Up to and including the line containing "The height and width of the screenshot is (400, 600).", set down each line of the entries below exactly, starting from the first, and leave out the rest.

BEGIN Dataset extract

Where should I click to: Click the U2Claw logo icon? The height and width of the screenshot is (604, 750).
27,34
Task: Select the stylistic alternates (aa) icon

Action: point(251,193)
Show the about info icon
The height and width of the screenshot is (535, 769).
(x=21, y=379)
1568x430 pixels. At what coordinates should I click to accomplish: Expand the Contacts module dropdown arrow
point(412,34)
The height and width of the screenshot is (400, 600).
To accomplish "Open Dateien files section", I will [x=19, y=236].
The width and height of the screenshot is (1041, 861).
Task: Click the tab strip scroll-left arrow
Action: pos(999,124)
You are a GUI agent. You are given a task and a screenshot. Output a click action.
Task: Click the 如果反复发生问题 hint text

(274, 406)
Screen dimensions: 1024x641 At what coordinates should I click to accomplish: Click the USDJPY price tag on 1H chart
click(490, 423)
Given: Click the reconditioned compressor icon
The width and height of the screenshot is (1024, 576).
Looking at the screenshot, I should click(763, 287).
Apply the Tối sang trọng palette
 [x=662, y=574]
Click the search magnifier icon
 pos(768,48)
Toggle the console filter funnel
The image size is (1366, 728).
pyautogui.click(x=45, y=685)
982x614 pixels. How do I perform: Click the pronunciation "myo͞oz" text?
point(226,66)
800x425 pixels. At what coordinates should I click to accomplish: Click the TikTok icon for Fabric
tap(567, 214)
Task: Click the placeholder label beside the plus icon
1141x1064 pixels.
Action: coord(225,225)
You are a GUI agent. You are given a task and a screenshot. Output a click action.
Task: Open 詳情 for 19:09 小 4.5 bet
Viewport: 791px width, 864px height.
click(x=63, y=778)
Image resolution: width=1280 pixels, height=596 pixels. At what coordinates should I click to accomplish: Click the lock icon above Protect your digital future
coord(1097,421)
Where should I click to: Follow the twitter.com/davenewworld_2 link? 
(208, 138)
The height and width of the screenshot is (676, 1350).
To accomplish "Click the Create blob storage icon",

END Dataset extract

* Output of the task:
Where should I click to: Click the U2Claw logo icon? The height and width of the screenshot is (604, 750).
27,34
Task: Select the stylistic alternates (aa) icon

Action: point(251,193)
Show the about info icon
The height and width of the screenshot is (535, 769).
(x=21, y=379)
1568x430 pixels. At what coordinates should I click to accomplish: Expand the Contacts module dropdown arrow
point(412,34)
The height and width of the screenshot is (400, 600).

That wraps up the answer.